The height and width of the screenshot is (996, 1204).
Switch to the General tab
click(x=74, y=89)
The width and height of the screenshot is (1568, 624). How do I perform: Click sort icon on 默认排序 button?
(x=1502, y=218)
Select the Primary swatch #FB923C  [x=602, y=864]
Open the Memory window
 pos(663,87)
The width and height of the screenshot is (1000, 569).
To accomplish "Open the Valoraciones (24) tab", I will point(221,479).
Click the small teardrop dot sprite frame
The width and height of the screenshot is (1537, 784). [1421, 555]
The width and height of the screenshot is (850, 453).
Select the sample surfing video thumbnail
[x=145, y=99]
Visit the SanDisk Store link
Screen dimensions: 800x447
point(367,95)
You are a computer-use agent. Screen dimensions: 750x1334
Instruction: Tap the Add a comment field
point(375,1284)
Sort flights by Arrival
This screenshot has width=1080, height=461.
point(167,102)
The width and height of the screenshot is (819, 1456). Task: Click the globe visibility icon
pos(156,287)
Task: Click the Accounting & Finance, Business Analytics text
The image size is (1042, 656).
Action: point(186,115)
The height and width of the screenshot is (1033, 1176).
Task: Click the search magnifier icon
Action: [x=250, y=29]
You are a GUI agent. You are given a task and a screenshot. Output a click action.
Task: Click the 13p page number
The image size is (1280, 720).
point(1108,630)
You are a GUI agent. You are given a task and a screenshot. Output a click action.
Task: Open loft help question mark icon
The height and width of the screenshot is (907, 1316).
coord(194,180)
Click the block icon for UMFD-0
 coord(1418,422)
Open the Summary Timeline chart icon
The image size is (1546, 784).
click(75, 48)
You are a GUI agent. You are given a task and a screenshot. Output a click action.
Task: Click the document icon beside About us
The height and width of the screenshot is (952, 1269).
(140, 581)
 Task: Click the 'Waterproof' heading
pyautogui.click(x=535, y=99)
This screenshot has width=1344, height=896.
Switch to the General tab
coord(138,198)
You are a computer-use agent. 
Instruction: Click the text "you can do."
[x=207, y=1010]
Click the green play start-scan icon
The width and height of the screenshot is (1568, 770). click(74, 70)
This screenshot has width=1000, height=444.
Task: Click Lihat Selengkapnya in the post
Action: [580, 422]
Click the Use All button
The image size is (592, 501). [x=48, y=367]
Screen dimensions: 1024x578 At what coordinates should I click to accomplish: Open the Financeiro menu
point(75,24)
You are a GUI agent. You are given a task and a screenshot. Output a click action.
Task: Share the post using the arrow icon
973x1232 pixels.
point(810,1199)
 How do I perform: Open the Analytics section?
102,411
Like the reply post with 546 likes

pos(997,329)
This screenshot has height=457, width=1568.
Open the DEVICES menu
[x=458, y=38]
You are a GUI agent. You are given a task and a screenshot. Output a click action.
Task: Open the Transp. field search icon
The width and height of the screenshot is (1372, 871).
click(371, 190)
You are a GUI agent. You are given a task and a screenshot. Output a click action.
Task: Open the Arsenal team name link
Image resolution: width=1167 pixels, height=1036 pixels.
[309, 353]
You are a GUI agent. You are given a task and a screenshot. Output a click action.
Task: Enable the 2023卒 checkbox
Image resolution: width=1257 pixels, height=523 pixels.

--------------------------------

### What to produce
Quote the lines of the listing above verbatim, from the line containing "Sort flights by Arrival" through the line containing "point(1108,630)", inclusive.

### Output
Sort flights by Arrival
This screenshot has width=1080, height=461.
point(167,102)
The width and height of the screenshot is (819, 1456). Task: Click the globe visibility icon
pos(156,287)
Task: Click the Accounting & Finance, Business Analytics text
The image size is (1042, 656).
Action: point(186,115)
The height and width of the screenshot is (1033, 1176).
Task: Click the search magnifier icon
Action: [x=250, y=29]
You are a GUI agent. You are given a task and a screenshot. Output a click action.
Task: Click the 13p page number
The image size is (1280, 720).
point(1108,630)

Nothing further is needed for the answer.